The 2021 WorldRemit Back-to-School study[3] revealed that among 10 countries, Nigeria was the most impacted by the disparity between average household income, fertility rate and the cost of education. The average household could expect to spend more than a full month’s income on basic seasonal education costs.

“Apart from government spending, diaspora remittances are a huge source of development finance, part of which is invested by recipients to advance educational goals. Many families, friends and other members of communities have an education because of the money sent back home by the diaspora community.

“WorldRemit’s international money transfer service continues to create a channel for the flow of remittances. The funds received from abroad provide an additional source of income that can be used to upgrade school resources like books and stationery. We saw how the outbreak of the pandemic fast tracked digital adoption across the board, and while many could not afford the technology required, diaspora remittances provided a lifeline for many to access the critical technology required to limit disruptions to their education. This will not only be relevant for the COVID-19 era but also for the future of education.

“Reflecting on the profound effects of the pandemic on education, it is clear that all governments, institutions, organisations and citizens should prioritise educational security for all more than ever before.

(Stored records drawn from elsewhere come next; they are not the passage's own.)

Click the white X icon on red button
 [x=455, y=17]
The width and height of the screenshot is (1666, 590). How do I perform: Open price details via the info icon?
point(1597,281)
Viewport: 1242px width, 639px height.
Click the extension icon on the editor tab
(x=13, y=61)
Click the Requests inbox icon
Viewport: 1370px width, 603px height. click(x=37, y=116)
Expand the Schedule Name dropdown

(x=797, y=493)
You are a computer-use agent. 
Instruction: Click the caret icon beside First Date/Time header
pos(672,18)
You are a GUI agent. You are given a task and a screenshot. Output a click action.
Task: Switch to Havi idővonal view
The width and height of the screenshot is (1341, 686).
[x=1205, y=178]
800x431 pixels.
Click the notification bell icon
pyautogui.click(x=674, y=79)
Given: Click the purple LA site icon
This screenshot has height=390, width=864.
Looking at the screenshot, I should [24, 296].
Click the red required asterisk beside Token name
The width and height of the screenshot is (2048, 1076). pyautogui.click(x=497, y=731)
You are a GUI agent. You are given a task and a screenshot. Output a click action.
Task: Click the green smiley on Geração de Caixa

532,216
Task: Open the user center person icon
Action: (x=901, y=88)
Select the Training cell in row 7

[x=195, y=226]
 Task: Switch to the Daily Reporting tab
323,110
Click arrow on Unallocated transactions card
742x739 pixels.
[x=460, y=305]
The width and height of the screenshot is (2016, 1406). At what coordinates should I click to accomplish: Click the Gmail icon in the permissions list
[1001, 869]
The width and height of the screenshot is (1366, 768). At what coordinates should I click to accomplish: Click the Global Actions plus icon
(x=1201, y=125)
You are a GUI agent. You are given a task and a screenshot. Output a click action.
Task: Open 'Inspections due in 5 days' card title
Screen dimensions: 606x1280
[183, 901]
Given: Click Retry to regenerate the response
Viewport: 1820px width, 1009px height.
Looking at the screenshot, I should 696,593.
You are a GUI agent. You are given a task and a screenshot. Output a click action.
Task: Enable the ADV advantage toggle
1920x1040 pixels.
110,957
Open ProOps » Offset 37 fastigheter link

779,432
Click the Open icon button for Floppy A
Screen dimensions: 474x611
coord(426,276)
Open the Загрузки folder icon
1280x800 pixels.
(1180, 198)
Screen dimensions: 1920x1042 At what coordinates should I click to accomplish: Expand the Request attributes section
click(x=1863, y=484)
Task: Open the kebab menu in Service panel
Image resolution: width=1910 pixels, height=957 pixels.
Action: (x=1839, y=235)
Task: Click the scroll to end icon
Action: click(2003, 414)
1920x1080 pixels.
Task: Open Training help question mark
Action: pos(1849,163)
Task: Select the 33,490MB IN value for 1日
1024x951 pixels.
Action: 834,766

Okejimi said there is an urgent need to deepen the resilience of our educational systems by sustaining the contributions of remittances and limiting disruptions to inflow from abroad. Additionally, as recommended by UNESCO, everyone needs to commit to a new social contract for education; delivering solutions that encourage people to uphold human rights and allow non-discriminatory access to education, he added.

“The ripple effect gained from an educated population and the role of diaspora remittances holds huge benefits for the world today and in the future. All hands must be on deck to ensure that we can continue reaping the rewards therein.”